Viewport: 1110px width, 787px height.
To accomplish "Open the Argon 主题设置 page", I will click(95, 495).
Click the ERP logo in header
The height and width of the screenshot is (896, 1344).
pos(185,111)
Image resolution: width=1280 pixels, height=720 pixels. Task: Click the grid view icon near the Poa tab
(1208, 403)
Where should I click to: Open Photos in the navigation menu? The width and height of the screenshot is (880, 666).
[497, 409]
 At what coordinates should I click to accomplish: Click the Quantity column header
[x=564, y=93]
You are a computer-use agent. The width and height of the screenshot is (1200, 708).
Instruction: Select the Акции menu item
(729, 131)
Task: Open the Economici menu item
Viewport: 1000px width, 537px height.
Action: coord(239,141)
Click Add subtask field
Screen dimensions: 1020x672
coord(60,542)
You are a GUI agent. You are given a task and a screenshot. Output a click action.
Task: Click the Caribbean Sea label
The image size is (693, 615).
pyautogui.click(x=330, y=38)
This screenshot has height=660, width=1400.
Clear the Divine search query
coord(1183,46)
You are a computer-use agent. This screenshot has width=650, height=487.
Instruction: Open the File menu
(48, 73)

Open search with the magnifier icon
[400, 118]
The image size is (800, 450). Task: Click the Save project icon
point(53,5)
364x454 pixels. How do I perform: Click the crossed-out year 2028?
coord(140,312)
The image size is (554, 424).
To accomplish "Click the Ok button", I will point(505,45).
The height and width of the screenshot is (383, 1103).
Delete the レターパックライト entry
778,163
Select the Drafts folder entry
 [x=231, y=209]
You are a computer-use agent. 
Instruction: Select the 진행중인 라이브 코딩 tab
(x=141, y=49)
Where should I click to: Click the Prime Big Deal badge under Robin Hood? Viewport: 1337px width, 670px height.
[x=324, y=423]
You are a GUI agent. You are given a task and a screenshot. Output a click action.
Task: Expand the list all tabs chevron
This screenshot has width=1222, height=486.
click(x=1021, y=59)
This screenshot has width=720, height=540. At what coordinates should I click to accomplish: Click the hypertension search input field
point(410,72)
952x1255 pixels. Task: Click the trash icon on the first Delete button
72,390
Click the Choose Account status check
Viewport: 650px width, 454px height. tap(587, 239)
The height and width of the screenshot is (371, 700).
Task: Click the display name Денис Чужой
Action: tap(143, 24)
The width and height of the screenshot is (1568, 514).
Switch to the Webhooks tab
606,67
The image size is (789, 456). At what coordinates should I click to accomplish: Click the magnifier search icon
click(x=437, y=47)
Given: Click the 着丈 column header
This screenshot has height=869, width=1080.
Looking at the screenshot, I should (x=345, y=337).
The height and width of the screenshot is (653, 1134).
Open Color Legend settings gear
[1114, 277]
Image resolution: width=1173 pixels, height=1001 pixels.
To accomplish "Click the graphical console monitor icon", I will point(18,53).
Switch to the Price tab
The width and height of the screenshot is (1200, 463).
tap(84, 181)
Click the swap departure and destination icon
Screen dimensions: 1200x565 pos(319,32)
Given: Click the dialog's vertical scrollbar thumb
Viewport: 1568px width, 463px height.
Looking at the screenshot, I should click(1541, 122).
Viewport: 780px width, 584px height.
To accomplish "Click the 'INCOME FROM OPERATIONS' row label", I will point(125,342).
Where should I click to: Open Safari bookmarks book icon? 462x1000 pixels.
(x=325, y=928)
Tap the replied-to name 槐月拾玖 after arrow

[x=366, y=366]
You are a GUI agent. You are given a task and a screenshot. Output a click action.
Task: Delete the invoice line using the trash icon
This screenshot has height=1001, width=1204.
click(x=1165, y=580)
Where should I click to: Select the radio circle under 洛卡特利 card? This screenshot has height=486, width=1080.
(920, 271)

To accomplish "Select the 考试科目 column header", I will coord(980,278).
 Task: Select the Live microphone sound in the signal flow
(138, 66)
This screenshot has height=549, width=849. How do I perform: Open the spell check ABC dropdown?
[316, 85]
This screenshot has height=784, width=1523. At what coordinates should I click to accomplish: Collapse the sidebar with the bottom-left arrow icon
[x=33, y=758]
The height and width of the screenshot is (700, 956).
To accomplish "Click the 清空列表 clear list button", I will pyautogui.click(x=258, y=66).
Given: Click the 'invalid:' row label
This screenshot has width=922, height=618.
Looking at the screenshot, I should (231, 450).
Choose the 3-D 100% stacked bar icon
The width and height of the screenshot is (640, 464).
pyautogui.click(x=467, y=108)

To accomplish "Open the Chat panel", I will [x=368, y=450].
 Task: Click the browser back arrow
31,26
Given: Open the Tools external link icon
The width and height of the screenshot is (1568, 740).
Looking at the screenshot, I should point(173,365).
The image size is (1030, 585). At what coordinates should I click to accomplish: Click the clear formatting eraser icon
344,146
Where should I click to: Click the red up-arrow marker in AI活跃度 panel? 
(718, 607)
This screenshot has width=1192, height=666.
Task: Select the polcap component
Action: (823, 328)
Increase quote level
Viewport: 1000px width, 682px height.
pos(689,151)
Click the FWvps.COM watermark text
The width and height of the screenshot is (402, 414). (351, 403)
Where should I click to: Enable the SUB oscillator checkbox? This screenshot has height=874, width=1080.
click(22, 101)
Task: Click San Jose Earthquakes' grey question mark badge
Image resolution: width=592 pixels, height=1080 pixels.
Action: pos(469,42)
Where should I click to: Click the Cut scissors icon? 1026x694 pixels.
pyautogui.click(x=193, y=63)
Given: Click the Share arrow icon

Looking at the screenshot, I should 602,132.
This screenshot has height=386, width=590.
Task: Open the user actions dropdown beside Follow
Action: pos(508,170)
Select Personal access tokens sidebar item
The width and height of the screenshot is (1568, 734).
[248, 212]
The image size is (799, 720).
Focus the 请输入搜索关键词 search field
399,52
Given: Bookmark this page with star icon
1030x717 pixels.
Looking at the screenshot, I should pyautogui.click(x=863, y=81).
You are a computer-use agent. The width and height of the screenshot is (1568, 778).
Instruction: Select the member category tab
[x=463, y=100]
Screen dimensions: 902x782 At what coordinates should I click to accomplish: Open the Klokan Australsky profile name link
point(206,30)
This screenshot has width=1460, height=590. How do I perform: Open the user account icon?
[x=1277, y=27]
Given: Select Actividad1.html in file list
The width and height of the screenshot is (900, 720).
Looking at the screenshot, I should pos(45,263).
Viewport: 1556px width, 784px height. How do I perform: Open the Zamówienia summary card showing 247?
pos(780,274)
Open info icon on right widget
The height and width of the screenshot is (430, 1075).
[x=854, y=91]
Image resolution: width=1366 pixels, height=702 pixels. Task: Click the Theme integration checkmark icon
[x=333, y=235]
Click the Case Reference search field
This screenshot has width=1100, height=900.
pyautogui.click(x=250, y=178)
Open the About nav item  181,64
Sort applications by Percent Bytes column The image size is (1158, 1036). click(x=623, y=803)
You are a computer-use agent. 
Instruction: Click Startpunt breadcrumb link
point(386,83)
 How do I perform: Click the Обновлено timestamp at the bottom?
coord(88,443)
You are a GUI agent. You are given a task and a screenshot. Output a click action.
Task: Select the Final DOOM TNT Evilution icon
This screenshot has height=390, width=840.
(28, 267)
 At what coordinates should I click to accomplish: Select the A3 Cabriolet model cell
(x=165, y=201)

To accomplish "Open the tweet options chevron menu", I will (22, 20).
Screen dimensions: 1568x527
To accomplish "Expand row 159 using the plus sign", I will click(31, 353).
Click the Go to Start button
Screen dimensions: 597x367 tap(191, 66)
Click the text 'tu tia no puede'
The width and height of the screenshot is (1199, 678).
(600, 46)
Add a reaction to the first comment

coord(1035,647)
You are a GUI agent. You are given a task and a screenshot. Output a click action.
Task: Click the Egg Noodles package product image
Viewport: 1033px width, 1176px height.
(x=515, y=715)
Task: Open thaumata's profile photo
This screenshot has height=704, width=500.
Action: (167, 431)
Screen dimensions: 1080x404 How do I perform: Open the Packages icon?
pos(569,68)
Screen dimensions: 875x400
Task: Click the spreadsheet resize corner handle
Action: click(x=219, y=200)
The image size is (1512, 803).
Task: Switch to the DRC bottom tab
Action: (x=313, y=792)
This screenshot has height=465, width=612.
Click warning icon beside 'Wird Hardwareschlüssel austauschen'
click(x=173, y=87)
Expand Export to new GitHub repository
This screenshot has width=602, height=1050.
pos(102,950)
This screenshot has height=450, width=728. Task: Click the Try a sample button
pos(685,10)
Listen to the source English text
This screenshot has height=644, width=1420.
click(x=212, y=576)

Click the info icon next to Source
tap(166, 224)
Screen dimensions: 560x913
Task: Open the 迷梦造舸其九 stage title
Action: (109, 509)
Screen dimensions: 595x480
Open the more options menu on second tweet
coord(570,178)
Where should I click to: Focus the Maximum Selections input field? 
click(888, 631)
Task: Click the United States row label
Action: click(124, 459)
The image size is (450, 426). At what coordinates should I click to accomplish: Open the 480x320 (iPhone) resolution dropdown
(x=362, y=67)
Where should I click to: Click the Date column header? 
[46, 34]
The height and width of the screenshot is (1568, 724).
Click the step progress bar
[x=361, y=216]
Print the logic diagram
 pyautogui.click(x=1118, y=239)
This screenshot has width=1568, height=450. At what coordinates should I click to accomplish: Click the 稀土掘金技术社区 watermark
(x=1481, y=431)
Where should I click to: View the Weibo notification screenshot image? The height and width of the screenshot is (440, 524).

• Task item
For this listing, copy out every line that includes the word "chevron".

• Answer
Task: Expand the list all tabs chevron
To accomplish "Open the tweet options chevron menu", I will (22, 20).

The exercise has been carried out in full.